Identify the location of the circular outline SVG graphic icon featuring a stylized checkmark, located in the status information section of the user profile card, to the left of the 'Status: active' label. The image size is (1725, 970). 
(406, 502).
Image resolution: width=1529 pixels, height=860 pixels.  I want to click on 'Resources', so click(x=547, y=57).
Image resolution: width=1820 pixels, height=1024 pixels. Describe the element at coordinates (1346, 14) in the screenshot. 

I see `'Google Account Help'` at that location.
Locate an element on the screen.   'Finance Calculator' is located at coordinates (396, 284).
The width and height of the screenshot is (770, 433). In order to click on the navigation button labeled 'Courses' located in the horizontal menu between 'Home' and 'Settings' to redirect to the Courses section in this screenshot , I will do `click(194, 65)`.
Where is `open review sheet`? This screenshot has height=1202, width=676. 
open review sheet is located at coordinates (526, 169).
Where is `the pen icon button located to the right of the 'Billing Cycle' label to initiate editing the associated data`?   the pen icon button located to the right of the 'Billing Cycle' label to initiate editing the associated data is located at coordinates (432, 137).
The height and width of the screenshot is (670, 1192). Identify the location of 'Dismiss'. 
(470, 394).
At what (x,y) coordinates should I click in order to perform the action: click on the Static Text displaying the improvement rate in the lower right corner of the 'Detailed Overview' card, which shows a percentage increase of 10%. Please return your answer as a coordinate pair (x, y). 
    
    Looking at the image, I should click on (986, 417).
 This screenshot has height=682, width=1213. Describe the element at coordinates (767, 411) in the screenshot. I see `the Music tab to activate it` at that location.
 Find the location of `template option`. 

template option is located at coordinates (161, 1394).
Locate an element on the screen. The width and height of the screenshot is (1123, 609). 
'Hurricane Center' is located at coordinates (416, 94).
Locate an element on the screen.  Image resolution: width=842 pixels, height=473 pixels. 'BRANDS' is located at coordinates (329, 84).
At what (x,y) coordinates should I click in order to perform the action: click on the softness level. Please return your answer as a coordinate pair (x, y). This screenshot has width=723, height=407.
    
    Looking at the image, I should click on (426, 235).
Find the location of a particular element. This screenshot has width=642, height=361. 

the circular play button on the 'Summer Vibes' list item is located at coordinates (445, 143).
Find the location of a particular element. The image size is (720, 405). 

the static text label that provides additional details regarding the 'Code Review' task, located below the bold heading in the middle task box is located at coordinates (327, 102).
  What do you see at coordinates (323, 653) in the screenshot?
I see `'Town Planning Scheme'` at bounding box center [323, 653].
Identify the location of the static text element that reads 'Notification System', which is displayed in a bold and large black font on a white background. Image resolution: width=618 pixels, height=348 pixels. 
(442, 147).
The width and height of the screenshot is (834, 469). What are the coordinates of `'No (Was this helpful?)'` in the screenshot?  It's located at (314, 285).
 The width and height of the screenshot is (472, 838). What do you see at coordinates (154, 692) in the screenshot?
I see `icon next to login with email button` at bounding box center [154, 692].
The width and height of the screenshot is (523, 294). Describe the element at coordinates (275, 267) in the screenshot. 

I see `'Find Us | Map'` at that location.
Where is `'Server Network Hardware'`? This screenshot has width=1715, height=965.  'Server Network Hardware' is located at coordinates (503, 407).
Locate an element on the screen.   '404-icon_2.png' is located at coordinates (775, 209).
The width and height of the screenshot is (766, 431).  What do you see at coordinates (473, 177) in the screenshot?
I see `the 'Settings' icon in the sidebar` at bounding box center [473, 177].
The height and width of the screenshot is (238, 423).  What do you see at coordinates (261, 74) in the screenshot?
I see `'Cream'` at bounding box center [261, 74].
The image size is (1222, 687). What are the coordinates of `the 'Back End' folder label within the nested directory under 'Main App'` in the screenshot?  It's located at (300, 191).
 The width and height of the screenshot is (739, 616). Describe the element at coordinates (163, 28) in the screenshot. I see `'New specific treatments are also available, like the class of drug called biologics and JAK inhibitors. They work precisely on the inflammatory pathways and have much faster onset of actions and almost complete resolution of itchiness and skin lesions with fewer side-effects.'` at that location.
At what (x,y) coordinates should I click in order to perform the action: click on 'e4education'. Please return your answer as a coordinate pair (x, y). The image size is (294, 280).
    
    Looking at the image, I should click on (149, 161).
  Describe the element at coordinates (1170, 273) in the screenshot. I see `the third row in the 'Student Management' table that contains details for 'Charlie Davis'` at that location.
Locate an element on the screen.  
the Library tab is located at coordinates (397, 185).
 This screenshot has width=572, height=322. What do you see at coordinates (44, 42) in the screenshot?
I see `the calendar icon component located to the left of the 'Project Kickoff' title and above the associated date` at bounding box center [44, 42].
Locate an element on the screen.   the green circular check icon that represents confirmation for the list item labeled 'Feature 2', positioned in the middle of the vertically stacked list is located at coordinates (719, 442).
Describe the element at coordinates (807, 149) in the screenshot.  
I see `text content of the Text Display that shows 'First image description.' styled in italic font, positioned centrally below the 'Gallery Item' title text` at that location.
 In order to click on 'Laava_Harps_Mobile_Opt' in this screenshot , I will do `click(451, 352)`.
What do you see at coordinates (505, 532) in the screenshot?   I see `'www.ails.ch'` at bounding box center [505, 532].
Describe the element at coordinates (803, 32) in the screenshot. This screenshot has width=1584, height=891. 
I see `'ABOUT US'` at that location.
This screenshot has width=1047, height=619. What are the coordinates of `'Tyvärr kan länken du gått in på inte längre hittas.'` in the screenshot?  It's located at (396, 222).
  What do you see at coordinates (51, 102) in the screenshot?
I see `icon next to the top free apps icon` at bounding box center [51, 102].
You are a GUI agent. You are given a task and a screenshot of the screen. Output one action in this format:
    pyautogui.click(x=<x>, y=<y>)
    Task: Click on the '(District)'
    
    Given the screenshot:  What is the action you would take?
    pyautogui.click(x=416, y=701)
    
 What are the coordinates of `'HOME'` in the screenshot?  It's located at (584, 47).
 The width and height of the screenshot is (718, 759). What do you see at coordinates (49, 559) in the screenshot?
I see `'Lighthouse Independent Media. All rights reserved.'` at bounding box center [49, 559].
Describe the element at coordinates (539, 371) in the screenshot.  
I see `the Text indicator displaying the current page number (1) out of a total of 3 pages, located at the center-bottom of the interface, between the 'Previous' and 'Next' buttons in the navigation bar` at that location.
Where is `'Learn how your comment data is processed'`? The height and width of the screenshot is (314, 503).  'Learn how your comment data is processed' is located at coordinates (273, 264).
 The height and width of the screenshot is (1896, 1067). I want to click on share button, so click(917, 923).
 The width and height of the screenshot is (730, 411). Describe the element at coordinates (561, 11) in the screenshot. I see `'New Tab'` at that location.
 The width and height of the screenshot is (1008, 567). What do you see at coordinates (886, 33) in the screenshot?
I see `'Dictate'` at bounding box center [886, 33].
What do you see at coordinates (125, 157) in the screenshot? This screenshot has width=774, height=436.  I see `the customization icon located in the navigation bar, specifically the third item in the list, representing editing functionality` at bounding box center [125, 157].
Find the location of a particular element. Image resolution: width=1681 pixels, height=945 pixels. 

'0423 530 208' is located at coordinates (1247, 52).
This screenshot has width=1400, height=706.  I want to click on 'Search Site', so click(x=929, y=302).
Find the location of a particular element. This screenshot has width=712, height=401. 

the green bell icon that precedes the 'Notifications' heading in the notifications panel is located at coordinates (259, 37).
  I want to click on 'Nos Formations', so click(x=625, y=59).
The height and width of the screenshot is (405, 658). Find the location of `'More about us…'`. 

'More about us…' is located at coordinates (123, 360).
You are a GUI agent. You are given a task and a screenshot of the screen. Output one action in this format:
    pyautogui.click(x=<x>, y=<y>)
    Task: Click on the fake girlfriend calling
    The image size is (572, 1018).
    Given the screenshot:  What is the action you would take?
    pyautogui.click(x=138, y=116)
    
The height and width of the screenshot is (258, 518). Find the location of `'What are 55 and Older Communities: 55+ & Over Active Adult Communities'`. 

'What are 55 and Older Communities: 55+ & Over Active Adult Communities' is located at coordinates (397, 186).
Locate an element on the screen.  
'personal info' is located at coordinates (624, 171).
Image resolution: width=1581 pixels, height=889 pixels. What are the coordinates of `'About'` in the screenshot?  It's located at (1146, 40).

### EXERCISE INSTRUCTIONS
Render the part of the material above that opens with the line containing "Describe the element at coordinates (539, 371)" and closes with the line containing "This screenshot has width=1400, height=706." as a numbered list, leaving out blank lines.

### ANSWER TO THE PROBLEM
1. Describe the element at coordinates (539, 371) in the screenshot.  
2. I see `the Text indicator displaying the current page number (1) out of a total of 3 pages, located at the center-bottom of the interface, between the 'Previous' and 'Next' buttons in the navigation bar` at that location.
3. Where is `'Learn how your comment data is processed'`? The height and width of the screenshot is (314, 503).  'Learn how your comment data is processed' is located at coordinates (273, 264).
4.  The height and width of the screenshot is (1896, 1067). I want to click on share button, so click(917, 923).
5.  The width and height of the screenshot is (730, 411). Describe the element at coordinates (561, 11) in the screenshot. I see `'New Tab'` at that location.
6.  The width and height of the screenshot is (1008, 567). What do you see at coordinates (886, 33) in the screenshot?
7. I see `'Dictate'` at bounding box center [886, 33].
8. What do you see at coordinates (125, 157) in the screenshot? This screenshot has width=774, height=436.  I see `the customization icon located in the navigation bar, specifically the third item in the list, representing editing functionality` at bounding box center [125, 157].
9. Find the location of a particular element. Image resolution: width=1681 pixels, height=945 pixels. 
10. '0423 530 208' is located at coordinates (1247, 52).
11. This screenshot has width=1400, height=706.  I want to click on 'Search Site', so click(x=929, y=302).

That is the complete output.